Старик неслышно вышел. Будто растаял в дверном проеме.
— Вы не огорчайтесь. Аркадий Федорович. Бондарев знает, что делает, — будто извинялся майор.
— Скажите, а почему его Гномом прозвали? Этого заключенного?
— Говорят, что он сюда совсем молодым попал. Маленький был ростом. И тощий, как селедка. За метлу мог спрятаться.
— А сел за что?
— Вор. Налетчик. По третьей категории. Это — низший разряд. Обучение проходил. Долго специализироваться не пришлось. Вернее, не дали…
— А почему же на свободе его слово миллион стоило?
— На воле он отличился в одном деле. Ограбил антиквара, еще при нэпе. А перед тем пообещал, что станет миллионером. И стал. Но воры быстро его вытрясли. Вот и хвастается прошлым. А чего оно стоило…
— А сейчас за что отбывает?
— Думаю, что по самооговору. Он взял на себя вину в убийстве «суки». Давно это было… Подозревали прежнего «президента», но Гном признался. А доказательства весь барак предоставил. Вот и сидит. Догадывались, что самооговор, но доказать не смогли.
— Кстати, а «президент» — кличка?
— Увы, нет, не кличка, это негласный глава всех фартовых в зоне. Как правило, матерый вор «в законе».
— Помогай те, ребята! — ввалился в дверь загруженный по макушку Игорь Павлович. Матрацы, подушки, одеяла делали его похожим на вьючную лошадь. Майор бросился помогать Бондареву:
— Сходи на кухню за кипятком, покуда Трофимыч раскладушки притащит. А ты, Аркадий Федорович, тоже не сиди. Расчищай место для ночлега. А то я уже еле на ногах держусь.
По коридору с железным грохотом тащился Трофимыч. Раскладушки скрипели, визжали на все голоса. Стучали железными ребрами по бокам Трофимыча. Тот вполголоса ругал их лярвами.
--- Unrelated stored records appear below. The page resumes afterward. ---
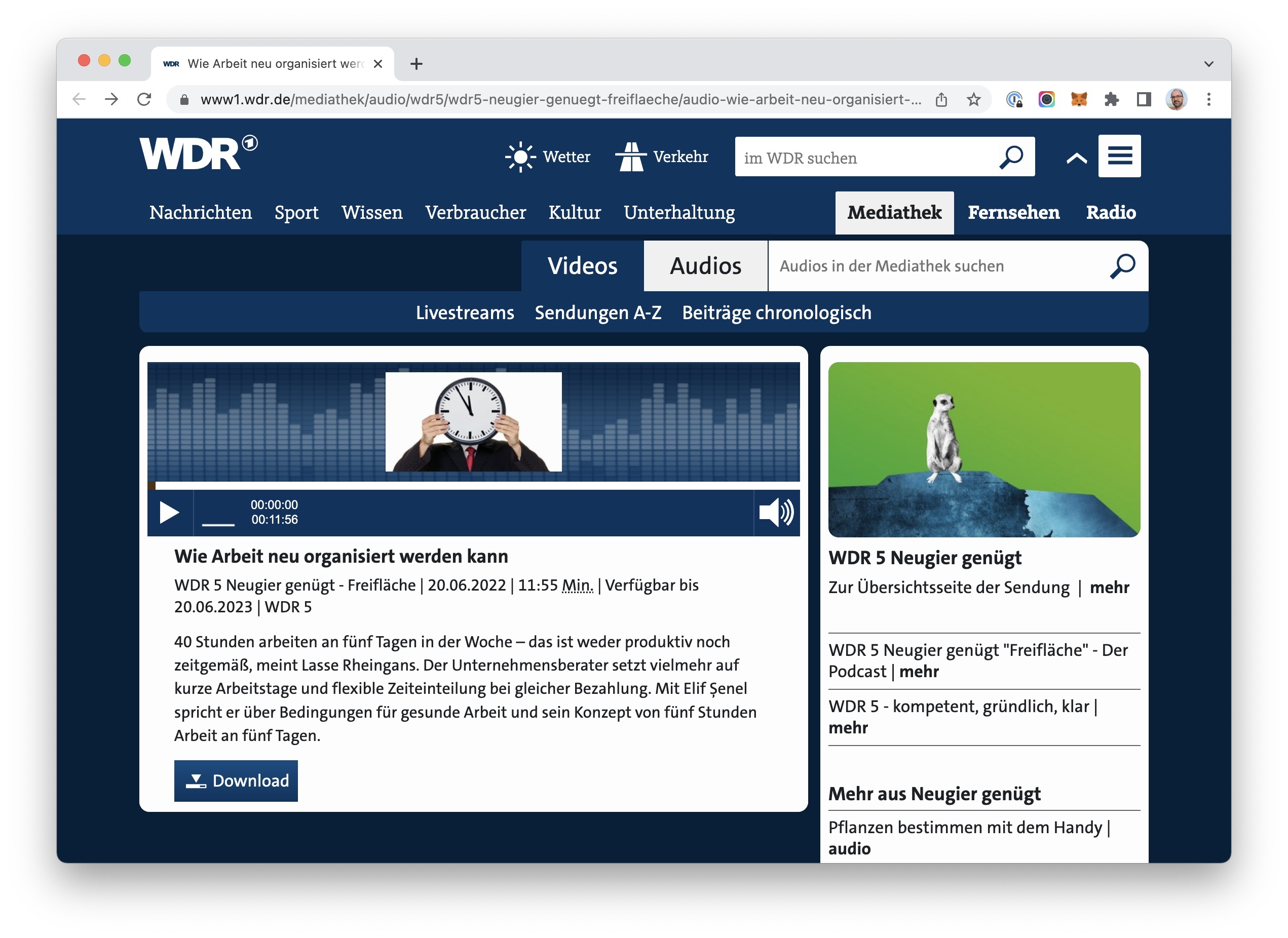Open the hamburger menu
The image size is (1288, 938).
coord(1119,156)
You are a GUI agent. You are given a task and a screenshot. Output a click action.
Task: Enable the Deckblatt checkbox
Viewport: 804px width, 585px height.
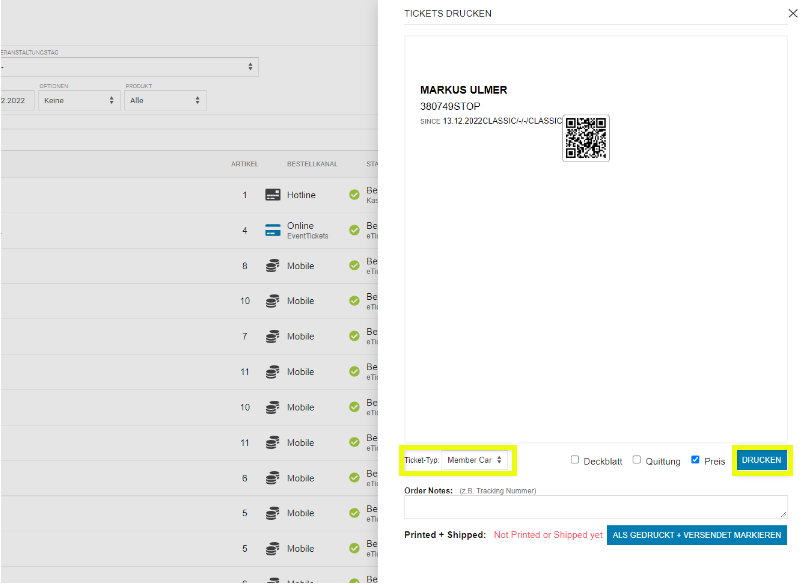pyautogui.click(x=575, y=460)
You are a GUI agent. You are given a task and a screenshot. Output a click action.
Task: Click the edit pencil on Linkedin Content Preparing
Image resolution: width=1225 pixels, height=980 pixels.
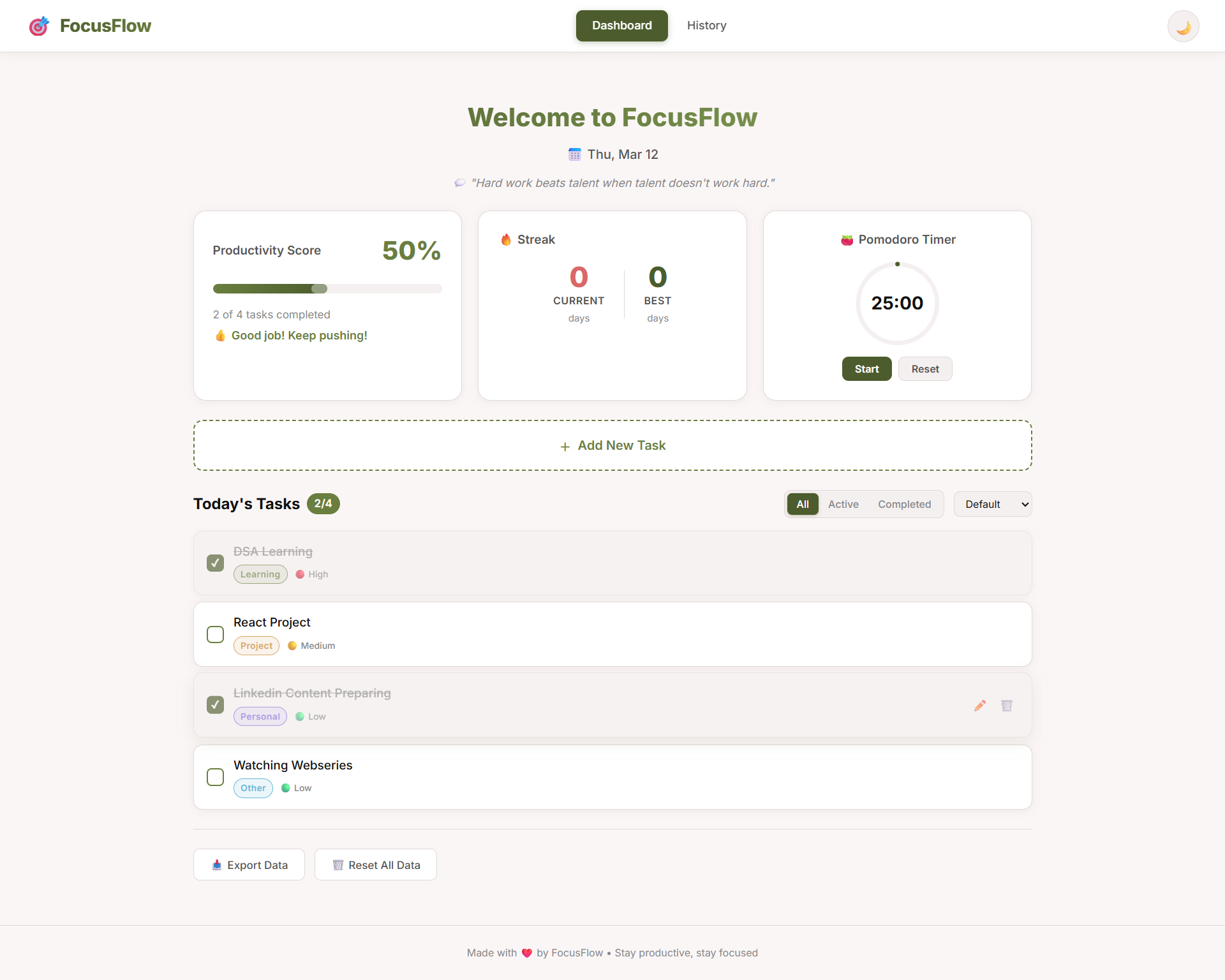[x=980, y=705]
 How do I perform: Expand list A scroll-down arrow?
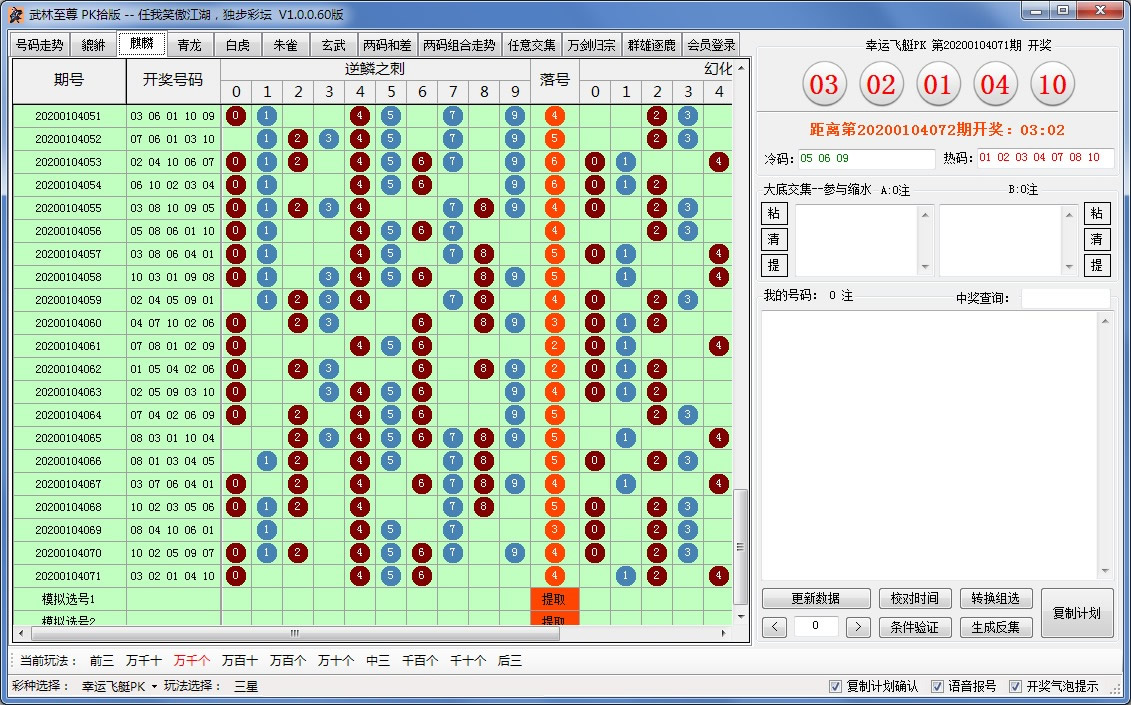(x=926, y=267)
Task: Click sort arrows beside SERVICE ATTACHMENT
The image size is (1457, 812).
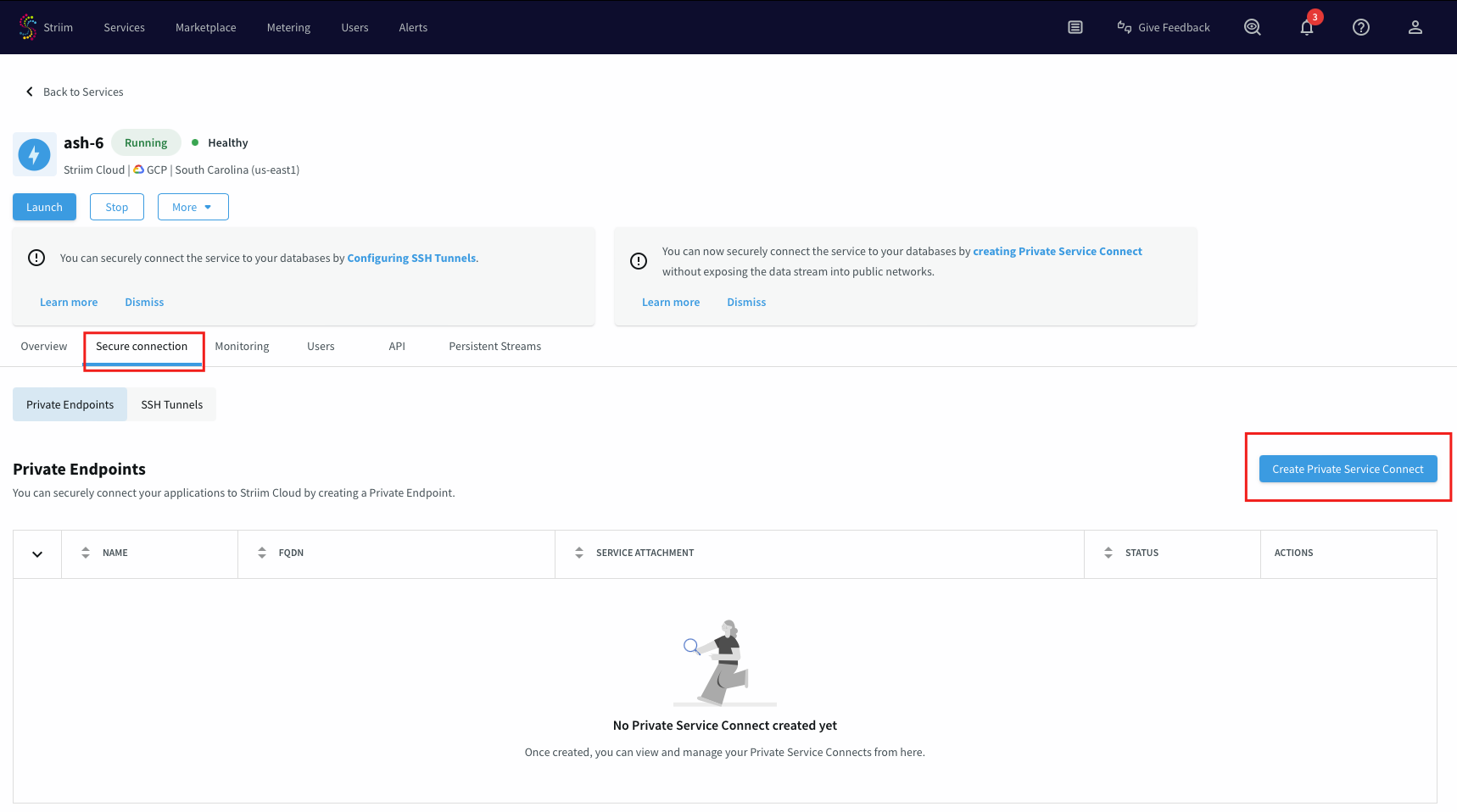Action: [578, 553]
Упрямо затаскивал в комнату. Протолкнув последнюю, вздохнул.
— Намучился, старик? Сознайся, лысая холера! — смеялся Игорь Павлович.
— Отвык я от них.
— То-то! Поди на фронте как подарку с неба обрадовался бы. На снегу, да на еловых лапах не ахти удобно. Не было раскладушки!
А теперь нам койки подавай. Да с периной. Толстой, как баба. Эх, годы, как умеют они из мужиков дерьмо делать!
— Это почему дерьмо? — обиженно сопнул носом Трофимыч.
— От раскладушек устаем!
— Так я сегодня десять тонн архивов перевернул…
— Ну, давайте животы греть! — открыл дверь майор, с трудом удерживающий в руках раскаленный свистящий громадный чай ник. А вскоре вслед за ним дежурные принесли ужин. Сами молча ушли.